§ **Try it**
Please read the records below and return each line holding the string "Choose".

[Stored records]
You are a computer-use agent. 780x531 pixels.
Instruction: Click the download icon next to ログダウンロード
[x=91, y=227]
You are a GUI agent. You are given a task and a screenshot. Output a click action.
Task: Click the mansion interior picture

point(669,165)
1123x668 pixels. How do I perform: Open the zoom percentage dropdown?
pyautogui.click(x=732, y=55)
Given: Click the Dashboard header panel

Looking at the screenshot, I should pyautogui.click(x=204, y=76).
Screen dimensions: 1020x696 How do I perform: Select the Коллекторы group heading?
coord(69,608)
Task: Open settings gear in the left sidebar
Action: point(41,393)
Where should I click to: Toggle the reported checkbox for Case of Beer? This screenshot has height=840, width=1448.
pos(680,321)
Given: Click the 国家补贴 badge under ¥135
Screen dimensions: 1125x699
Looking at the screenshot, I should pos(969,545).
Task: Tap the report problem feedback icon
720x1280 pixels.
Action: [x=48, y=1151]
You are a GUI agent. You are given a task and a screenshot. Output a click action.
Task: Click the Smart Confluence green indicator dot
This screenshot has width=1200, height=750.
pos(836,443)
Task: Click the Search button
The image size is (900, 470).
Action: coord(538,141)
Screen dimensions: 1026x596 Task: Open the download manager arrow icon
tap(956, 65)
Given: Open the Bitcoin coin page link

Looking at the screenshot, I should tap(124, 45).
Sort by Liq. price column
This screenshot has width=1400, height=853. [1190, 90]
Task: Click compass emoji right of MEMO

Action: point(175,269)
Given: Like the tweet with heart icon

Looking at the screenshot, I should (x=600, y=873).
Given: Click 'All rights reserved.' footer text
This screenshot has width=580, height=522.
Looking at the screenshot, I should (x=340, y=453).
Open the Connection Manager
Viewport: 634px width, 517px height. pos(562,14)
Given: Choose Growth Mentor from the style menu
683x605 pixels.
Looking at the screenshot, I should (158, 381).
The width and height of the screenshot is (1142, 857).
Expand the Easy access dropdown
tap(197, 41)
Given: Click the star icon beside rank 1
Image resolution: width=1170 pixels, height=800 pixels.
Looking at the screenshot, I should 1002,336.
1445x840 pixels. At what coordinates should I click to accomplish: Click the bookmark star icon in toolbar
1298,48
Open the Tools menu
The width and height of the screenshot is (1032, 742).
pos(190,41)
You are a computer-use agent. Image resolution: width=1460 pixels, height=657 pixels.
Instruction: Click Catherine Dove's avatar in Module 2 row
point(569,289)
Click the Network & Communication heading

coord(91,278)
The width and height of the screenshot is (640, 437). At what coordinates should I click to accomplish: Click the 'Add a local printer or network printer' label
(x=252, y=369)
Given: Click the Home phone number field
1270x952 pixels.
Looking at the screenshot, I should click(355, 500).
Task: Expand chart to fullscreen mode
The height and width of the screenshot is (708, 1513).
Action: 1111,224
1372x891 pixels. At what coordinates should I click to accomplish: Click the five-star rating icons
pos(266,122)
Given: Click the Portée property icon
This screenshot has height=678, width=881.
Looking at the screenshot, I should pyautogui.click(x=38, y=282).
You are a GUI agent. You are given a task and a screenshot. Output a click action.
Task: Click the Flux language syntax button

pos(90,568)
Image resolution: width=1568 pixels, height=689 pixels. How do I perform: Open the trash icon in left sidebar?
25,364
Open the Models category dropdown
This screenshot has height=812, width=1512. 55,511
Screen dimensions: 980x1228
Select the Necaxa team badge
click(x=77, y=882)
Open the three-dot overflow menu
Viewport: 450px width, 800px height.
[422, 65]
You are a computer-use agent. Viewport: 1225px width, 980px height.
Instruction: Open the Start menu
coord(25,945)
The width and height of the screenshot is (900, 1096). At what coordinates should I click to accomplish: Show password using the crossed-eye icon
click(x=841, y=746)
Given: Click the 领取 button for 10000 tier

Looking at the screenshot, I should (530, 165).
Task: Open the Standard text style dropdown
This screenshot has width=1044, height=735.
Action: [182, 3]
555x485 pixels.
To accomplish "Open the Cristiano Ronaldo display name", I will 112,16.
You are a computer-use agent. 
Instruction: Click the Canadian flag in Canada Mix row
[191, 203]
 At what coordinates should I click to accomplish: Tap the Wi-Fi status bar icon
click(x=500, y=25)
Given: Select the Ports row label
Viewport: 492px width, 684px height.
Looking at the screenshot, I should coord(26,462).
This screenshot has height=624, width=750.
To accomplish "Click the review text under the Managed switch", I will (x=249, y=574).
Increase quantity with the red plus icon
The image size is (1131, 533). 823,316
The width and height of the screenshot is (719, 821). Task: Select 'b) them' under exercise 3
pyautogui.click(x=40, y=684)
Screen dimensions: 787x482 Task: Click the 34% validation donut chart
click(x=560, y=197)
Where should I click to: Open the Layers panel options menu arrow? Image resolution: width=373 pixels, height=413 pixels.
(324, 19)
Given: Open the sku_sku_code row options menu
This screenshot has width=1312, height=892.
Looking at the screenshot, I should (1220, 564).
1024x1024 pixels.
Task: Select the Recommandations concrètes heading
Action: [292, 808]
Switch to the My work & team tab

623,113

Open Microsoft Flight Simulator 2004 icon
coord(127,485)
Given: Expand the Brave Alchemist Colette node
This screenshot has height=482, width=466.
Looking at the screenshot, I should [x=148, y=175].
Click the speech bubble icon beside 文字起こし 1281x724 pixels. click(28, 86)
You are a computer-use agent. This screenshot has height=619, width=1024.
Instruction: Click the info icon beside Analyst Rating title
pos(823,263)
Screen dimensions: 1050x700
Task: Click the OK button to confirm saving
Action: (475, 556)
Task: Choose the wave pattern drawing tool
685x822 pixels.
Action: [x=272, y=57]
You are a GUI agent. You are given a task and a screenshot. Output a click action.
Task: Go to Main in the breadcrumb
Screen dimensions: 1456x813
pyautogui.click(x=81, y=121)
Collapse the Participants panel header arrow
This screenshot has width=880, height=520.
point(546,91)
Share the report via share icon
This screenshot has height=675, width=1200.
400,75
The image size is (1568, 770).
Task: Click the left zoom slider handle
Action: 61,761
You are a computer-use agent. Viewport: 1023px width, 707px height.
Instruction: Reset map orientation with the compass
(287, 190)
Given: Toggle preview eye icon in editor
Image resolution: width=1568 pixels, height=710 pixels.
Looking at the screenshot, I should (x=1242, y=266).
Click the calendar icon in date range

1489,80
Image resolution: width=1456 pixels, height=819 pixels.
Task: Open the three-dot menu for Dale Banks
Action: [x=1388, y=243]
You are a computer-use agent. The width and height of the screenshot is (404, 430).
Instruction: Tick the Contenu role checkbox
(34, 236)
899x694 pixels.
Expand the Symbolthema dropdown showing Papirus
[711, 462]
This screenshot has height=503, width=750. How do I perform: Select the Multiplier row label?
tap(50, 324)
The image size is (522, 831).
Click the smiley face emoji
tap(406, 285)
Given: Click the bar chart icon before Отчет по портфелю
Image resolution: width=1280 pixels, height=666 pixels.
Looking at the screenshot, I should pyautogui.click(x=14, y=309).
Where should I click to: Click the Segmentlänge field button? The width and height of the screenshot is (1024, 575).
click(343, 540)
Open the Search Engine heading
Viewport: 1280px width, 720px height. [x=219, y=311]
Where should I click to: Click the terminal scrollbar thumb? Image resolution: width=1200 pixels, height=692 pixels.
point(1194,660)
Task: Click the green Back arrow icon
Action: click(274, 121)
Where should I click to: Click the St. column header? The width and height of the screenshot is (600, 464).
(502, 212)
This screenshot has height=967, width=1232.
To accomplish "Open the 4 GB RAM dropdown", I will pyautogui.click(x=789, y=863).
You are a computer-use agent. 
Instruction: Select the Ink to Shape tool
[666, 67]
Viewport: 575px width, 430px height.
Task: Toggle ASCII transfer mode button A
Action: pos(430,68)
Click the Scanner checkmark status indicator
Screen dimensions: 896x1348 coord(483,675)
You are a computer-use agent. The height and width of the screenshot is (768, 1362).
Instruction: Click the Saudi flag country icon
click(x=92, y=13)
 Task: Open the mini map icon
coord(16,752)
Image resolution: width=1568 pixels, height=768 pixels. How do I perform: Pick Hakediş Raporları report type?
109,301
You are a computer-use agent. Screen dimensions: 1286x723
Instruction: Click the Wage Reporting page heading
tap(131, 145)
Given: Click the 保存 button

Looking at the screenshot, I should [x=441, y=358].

§ **Finished exercise**
Given: Choose Growth Mentor from the style menu
Task: Choose the wave pattern drawing tool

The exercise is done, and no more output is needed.